§ **STATED TASK**: Add 54 to every coordinate in the answers, and write out all lines of the data from the start down to the line containing "point(415,750)", including that line, keeping every other line unchanged.

§ **PROVIDED RECORDS**:
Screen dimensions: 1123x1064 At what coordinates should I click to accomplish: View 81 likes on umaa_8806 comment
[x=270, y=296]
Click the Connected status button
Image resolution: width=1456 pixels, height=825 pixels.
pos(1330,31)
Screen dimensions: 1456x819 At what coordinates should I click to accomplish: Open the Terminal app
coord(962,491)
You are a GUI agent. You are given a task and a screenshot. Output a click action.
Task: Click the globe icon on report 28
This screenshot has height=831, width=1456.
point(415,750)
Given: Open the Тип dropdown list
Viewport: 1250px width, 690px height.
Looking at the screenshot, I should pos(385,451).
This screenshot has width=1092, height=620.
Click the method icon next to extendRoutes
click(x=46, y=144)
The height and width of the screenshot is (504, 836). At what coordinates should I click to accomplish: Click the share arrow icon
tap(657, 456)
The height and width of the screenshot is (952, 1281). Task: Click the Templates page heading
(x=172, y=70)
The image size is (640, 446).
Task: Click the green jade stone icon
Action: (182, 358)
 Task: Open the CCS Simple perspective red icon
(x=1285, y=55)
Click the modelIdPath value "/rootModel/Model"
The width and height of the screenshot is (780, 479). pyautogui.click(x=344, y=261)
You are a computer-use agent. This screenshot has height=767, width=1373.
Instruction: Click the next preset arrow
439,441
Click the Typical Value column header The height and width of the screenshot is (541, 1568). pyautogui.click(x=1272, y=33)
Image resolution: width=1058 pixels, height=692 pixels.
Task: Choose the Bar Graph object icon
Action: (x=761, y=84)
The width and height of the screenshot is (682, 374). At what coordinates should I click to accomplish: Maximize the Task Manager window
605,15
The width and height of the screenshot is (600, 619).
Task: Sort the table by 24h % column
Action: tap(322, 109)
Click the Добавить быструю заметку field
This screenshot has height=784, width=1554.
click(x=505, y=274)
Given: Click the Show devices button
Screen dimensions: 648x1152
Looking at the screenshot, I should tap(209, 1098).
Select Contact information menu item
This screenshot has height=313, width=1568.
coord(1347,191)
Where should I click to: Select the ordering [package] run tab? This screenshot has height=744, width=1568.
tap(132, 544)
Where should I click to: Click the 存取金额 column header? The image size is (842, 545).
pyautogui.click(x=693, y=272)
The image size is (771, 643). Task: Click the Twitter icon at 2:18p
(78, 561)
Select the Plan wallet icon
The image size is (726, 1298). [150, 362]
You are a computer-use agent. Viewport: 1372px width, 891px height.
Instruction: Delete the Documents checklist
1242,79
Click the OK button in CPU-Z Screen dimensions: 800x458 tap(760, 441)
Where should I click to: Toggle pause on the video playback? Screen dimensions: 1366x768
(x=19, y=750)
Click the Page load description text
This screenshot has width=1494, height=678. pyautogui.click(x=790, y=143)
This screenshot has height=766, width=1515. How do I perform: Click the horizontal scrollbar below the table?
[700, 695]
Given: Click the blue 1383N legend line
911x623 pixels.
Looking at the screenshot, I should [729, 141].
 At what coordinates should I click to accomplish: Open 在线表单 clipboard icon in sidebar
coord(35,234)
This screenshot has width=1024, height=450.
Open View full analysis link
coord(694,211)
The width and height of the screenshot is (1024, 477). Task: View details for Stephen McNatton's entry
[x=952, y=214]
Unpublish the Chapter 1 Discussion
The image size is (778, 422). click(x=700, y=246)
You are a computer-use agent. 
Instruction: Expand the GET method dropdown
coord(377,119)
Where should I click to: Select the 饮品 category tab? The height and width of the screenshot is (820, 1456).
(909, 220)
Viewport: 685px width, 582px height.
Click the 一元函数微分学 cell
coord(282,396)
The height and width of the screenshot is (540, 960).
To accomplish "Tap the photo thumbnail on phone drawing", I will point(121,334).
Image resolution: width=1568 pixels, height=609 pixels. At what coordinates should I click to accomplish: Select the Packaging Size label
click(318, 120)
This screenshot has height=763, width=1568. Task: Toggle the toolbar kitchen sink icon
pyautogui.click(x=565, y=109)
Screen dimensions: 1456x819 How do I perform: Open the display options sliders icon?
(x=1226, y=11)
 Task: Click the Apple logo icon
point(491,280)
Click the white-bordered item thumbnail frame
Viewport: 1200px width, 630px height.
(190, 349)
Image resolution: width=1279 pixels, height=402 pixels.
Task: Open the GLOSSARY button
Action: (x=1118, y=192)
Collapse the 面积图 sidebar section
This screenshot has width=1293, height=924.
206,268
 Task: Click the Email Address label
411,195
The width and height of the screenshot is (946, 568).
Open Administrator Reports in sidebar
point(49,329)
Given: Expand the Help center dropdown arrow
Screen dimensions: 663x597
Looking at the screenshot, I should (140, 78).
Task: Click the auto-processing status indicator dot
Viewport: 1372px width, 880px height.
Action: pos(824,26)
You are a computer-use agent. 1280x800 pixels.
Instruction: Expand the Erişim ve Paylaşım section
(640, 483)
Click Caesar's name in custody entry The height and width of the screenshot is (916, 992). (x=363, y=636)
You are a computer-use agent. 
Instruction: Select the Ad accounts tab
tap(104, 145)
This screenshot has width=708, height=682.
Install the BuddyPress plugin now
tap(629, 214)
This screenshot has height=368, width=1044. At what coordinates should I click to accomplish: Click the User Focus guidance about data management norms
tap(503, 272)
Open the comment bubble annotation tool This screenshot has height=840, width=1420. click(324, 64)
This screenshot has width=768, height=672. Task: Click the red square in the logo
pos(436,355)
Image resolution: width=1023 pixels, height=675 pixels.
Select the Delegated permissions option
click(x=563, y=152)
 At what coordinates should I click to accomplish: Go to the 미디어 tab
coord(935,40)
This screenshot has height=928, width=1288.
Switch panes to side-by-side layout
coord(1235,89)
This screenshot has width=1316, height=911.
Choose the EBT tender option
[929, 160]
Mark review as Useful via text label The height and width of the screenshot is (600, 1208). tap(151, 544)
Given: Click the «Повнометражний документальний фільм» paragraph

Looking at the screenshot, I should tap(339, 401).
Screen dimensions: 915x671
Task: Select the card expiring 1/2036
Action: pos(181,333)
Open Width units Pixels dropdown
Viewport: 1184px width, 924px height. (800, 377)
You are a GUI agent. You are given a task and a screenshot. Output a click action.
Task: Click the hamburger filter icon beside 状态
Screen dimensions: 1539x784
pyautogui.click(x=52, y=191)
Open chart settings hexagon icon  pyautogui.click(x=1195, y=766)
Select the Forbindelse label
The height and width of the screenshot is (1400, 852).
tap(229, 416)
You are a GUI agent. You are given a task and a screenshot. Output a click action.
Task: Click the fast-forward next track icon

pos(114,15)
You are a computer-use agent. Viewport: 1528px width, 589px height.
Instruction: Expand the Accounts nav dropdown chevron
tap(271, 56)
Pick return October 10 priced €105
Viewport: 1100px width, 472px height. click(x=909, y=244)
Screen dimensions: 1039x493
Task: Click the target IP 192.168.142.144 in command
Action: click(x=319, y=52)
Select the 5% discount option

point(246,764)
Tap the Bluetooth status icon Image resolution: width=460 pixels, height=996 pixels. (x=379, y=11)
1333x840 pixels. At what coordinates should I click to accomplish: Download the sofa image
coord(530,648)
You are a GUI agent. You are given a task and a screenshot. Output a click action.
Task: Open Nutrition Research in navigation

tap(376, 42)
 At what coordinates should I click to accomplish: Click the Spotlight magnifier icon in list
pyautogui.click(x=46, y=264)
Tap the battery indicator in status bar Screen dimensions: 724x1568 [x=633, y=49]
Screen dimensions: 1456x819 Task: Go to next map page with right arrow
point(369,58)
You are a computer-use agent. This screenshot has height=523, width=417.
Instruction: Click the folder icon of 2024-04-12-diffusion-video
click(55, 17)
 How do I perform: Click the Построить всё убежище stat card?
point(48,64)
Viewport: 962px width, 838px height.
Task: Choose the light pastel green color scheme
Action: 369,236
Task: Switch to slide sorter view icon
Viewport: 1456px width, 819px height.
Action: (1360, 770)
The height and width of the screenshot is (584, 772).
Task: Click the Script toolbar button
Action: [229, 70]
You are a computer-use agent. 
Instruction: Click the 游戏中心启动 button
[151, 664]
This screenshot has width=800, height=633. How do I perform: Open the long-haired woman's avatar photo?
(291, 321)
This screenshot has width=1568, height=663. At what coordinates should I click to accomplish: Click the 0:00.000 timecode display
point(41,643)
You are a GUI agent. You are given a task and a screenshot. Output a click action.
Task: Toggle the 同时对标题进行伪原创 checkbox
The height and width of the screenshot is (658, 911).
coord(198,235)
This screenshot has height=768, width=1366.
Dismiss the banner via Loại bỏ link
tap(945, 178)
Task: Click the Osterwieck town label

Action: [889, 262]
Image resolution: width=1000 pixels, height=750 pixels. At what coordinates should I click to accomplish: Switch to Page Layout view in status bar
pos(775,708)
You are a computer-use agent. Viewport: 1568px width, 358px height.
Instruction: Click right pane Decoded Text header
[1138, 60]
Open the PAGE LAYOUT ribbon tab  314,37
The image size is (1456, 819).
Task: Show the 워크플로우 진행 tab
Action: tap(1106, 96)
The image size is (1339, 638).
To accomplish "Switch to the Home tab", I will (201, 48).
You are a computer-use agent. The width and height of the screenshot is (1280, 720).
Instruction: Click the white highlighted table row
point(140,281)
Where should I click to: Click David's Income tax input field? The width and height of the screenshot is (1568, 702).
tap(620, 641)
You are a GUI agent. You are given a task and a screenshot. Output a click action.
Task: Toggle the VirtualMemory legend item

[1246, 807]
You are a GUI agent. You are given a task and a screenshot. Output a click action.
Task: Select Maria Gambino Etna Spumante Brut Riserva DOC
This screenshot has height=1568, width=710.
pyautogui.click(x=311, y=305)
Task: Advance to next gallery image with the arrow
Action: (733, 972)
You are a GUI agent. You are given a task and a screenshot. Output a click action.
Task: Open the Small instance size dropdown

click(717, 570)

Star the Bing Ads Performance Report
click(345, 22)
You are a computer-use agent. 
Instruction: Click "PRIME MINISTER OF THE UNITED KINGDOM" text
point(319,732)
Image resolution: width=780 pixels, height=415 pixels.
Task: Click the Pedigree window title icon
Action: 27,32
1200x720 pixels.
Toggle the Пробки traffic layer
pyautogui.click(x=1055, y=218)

§ **WRITTEN SOLUTION**:
Screen dimensions: 1123x1064 At what coordinates should I click to accomplish: View 81 likes on umaa_8806 comment
[x=324, y=350]
Click the Connected status button
Image resolution: width=1456 pixels, height=825 pixels.
pos(1384,85)
Screen dimensions: 1456x819 At what coordinates should I click to accomplish: Open the Terminal app
coord(1016,545)
You are a GUI agent. You are given a task and a screenshot. Output a click action.
Task: Click the globe icon on report 28
This screenshot has height=831, width=1456.
point(469,804)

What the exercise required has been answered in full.